“Air or water? Which is the most important?”
A girl sat in the middle of the class whipped up her hand.
“Yes, Cheryn?” The Teacher Intelligence asked the girl.
“Water.” Cheryn responded. She lowered her hand and crossed her arms; a smug smile appeared on her face.
“That is only partially correct, Cheryn. Does anyone else have an answer?” The TI’s voice held no admonishment but I watched as Cheryn’s smile slid off her face.
Like Mother said I should, I tried to quell the spark of satisfaction that I felt, but I only barely managed to keep my own smile from forming on my lips.
“Gweth? Did you have something to add?” The TI asked. Goosepimples erupted over my arms and legs. I looked down, unable and unwilling to look at the rest of the class and shook my head.

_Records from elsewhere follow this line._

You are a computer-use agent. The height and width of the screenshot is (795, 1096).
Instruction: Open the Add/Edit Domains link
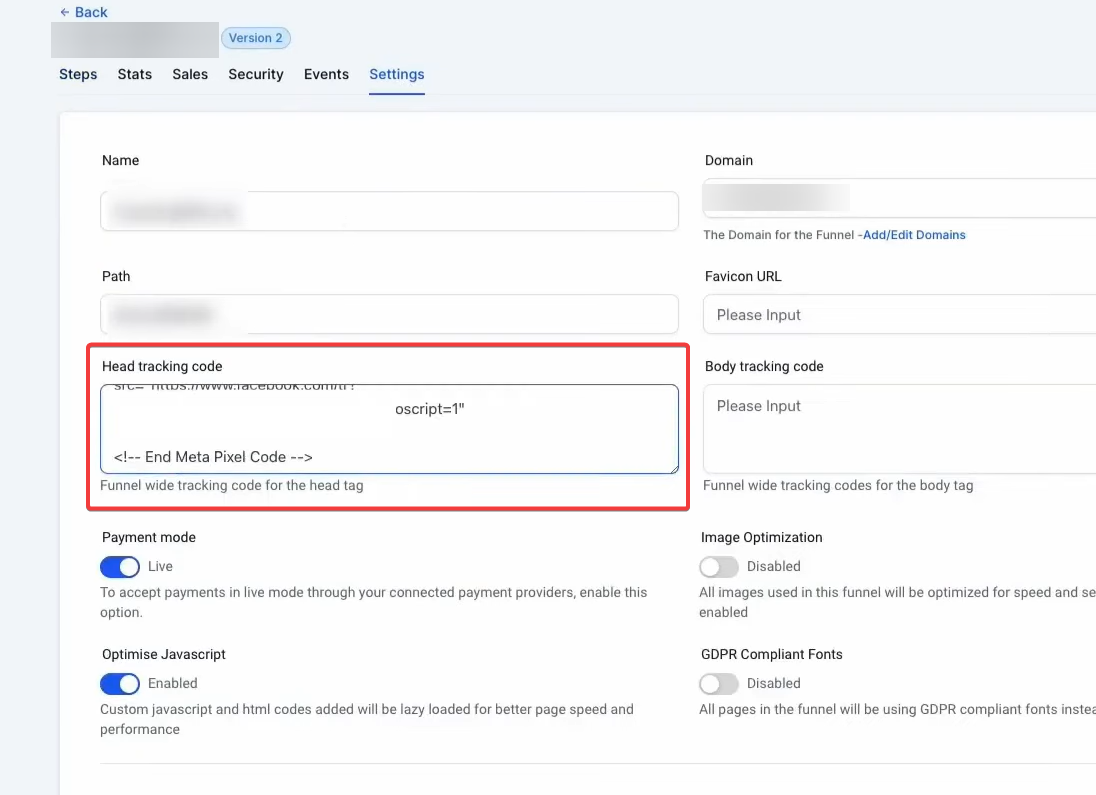[916, 235]
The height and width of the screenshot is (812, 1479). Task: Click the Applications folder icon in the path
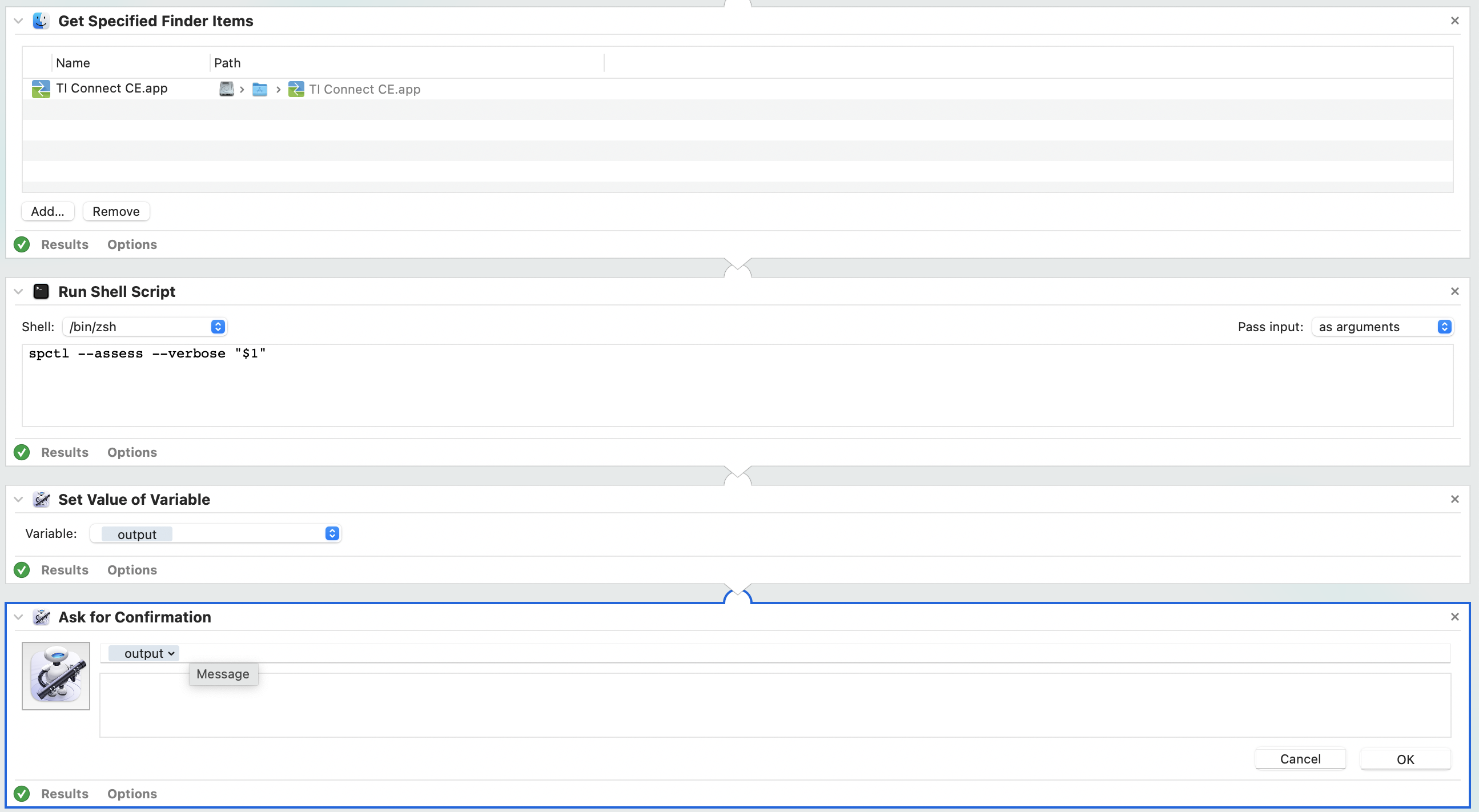tap(259, 89)
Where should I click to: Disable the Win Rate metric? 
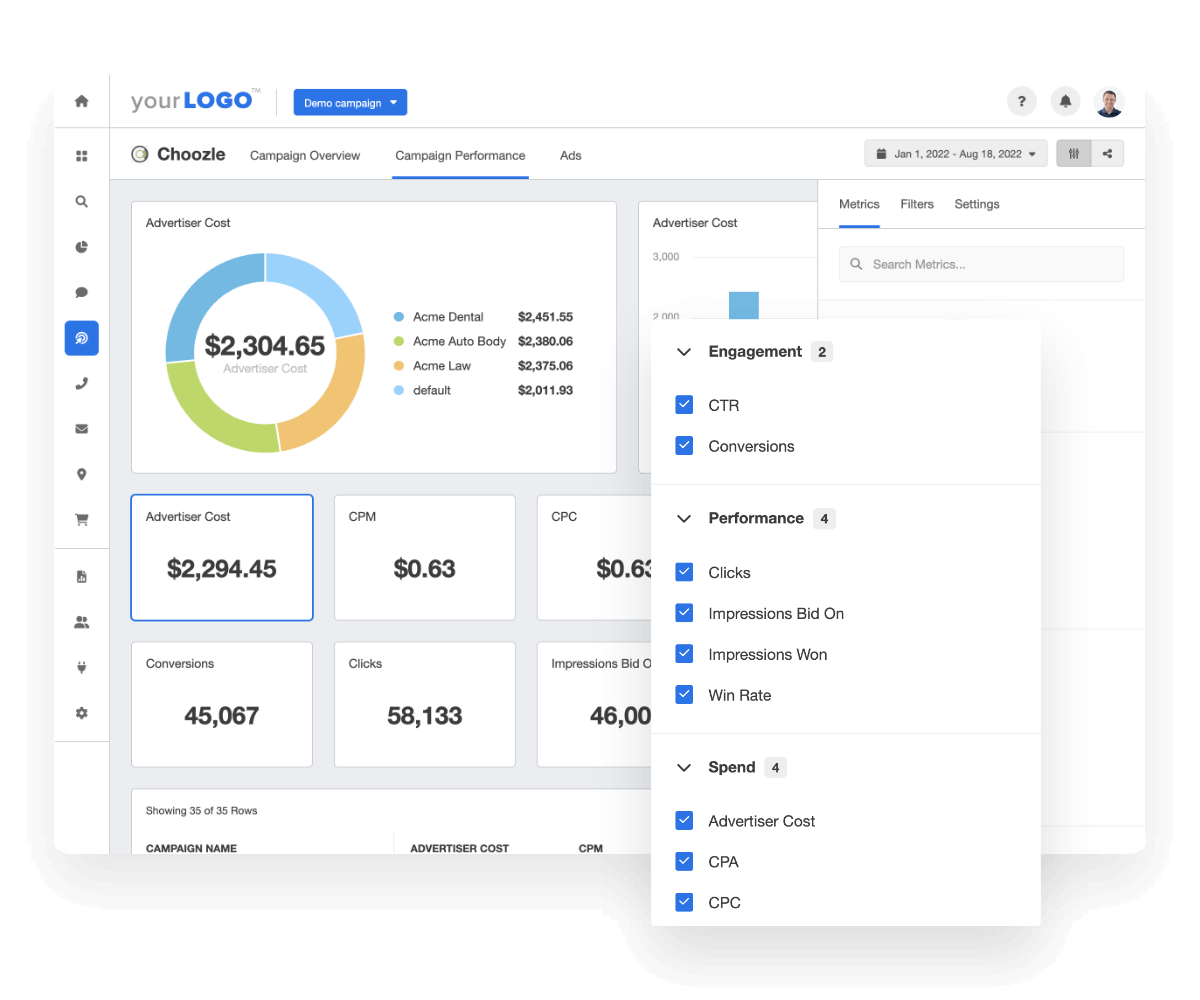point(684,694)
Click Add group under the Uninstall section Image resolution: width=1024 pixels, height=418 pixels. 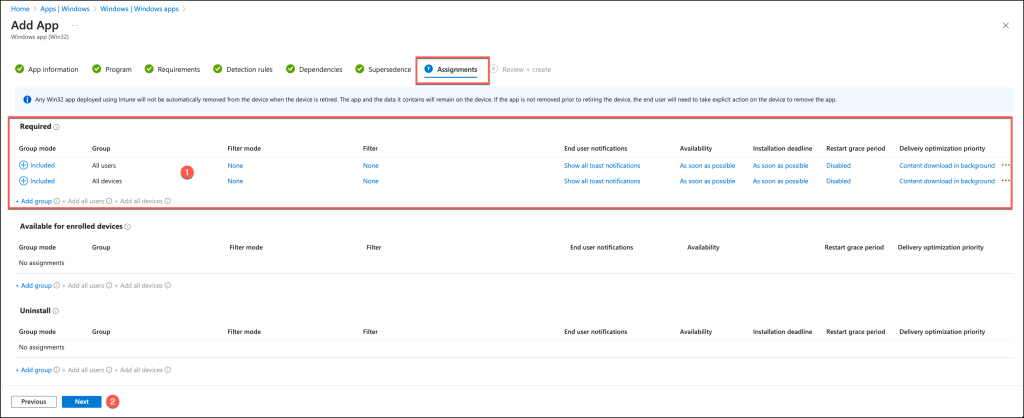(33, 370)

“The answer is that they are both vital. You cannot pick between one or the other; humans need both to survive and whilst there are some trials commencing under Mother’s guidance regarding anaerobic humans; those are very much in their infancy.”

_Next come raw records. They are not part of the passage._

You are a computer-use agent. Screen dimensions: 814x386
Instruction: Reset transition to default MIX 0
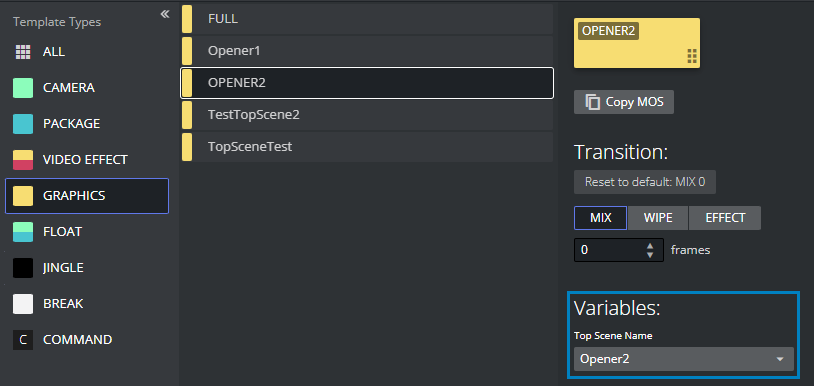coord(645,182)
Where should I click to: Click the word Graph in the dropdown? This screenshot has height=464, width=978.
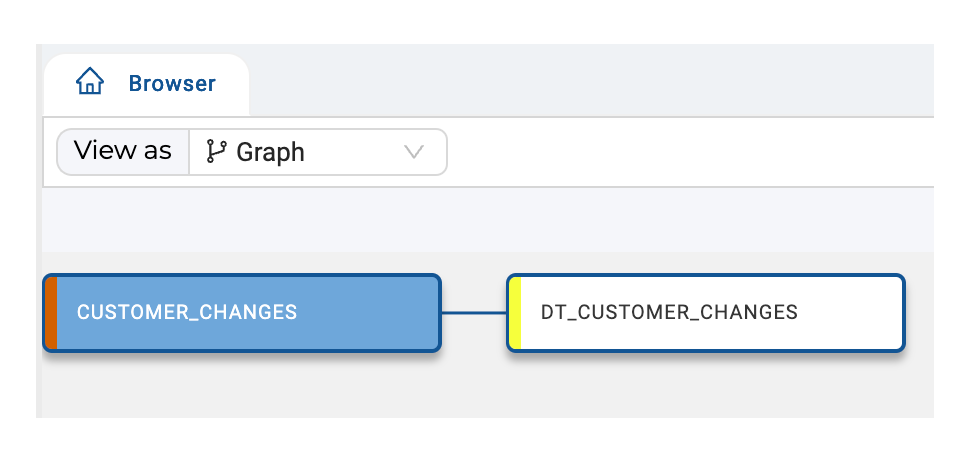[270, 152]
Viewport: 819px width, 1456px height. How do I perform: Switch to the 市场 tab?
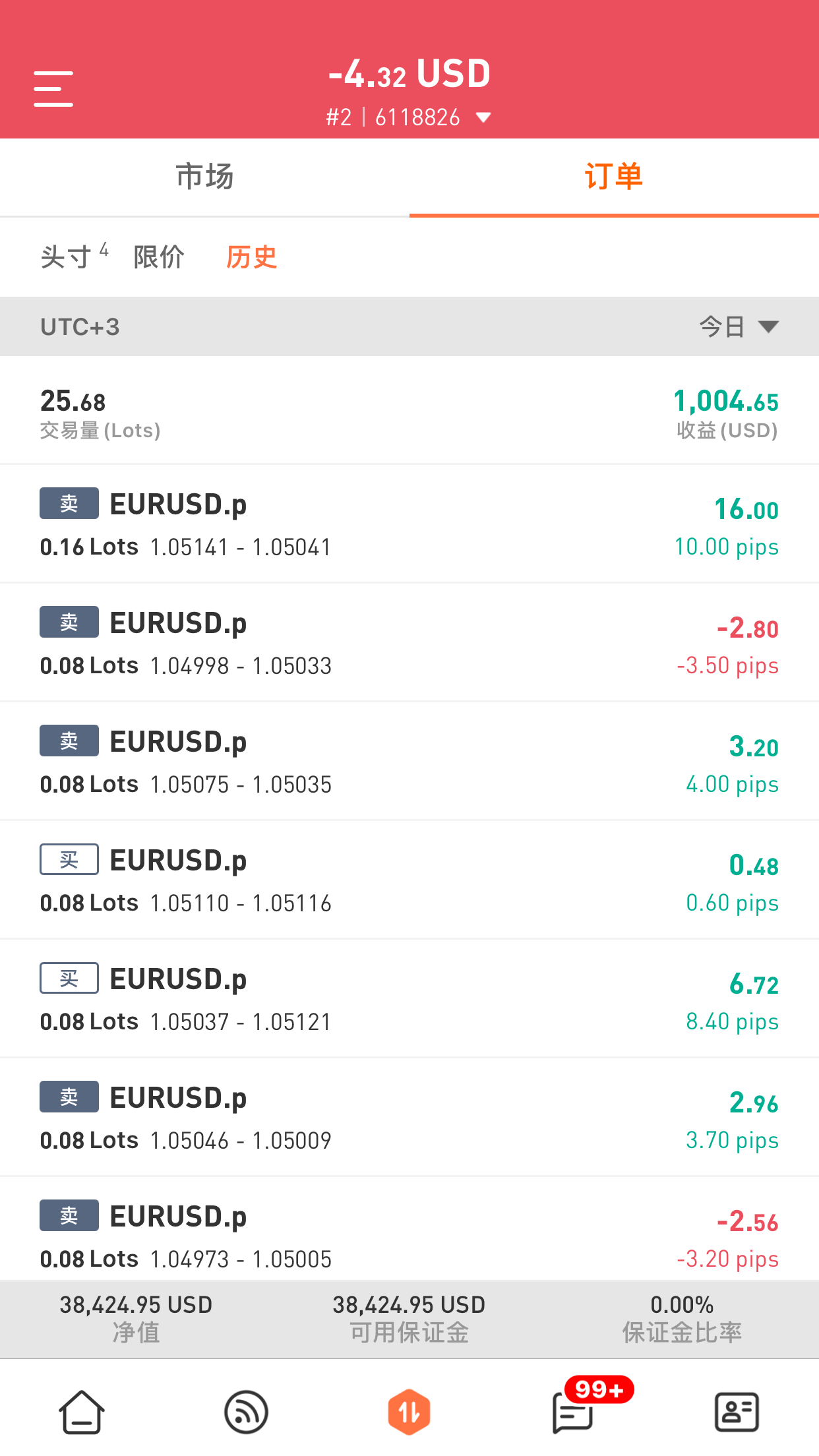coord(205,177)
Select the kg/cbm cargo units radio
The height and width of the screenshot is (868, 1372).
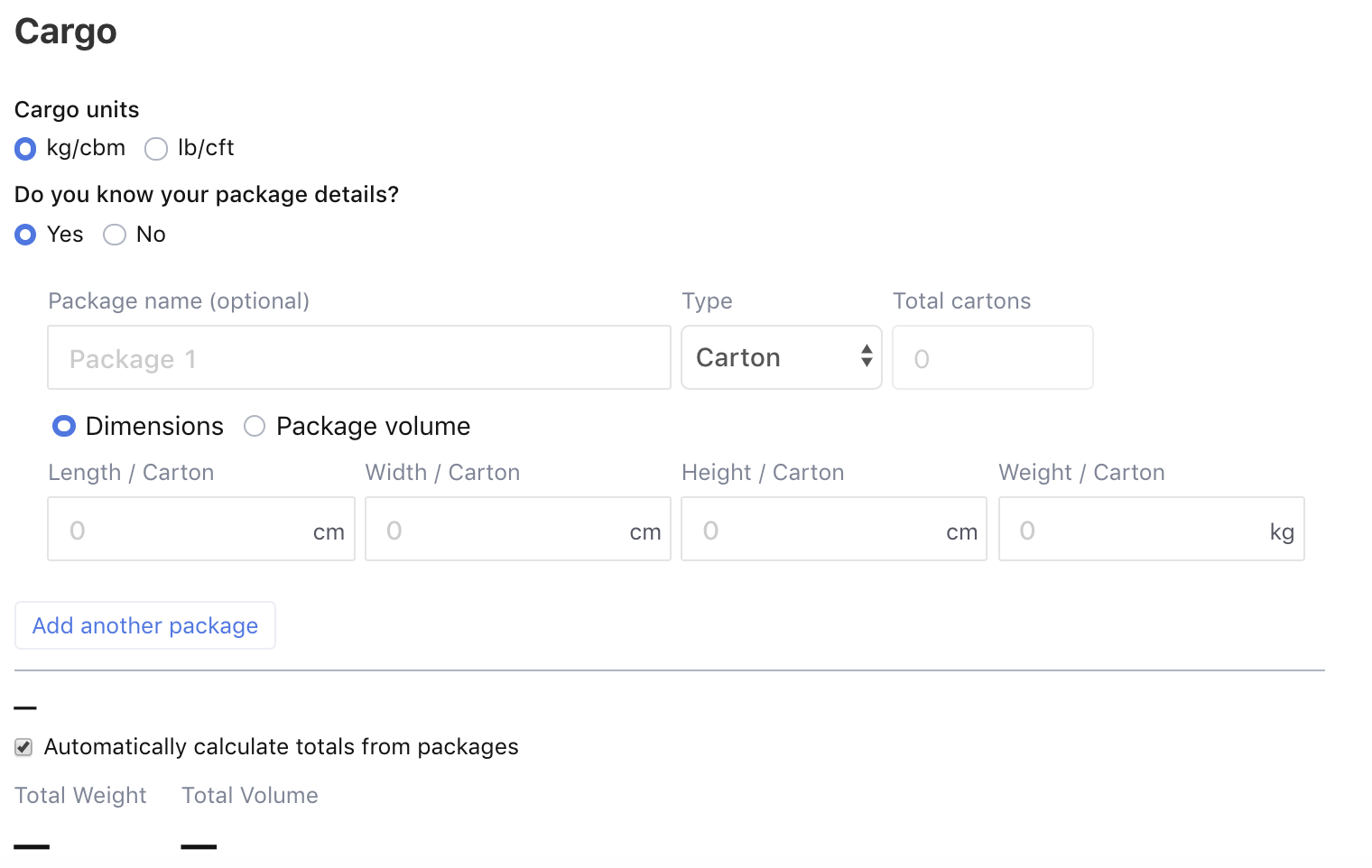25,148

Through a curtain of hair that had fallen around my face I saw the class nod. Cheryn cast a glance my way and stuck out her tongue.

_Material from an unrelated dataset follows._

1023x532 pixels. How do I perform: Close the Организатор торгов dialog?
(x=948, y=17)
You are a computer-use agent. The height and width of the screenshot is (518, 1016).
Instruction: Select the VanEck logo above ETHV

Heat from my face manifested sweat on my brow and I wiped it away on the sleeve of my shirt. The TI continued her lesson and eventually dismissed the class.
I waited until the rest of the room had cleared before I packed up my things and followed them out. The TI smiled down at me, the corners of her mouth flickering slightly as the light she was made of shifted.
“Thank you, Teacher.” I said and left the room.
I turned to close the door behind me as my backpack was wrenched from behind. The straps dug into my shoulders and I bent backwards; the magnets in my boots held fast to the ground and the ligaments and tendons in my ankles shredded as my feet stayed in place.
Waves of agony radiated up through my body. I felt warm blood leak from tears in my skin and fill my boots.
A haziness swam over my eyes and I blinked them unable to focus on the indistinct shapes that came to stand over me.
That was Cheryn’s voice.
She knelt down and put her hand on my forehead. I tried to fight but someone else grabbed my arms and in the zero G environment of the Tell Me I had no leverage bar my ruined ankles and feet.
Cheryn’s cool hand turned my head until I faced her.
A blinding thunderclap of pain radiated from the left side of my head and reverberated through my body. Cheryn slammed my head down again on the grated floor and blood floated lethargically away. I screamed, my eyes closed, and faintly heard the sound of magnetic boots receding down the hall.
I didn’t pass out.
“Mother.” I whispered through the blood drifting from my mouth.
“Mother help me, please.”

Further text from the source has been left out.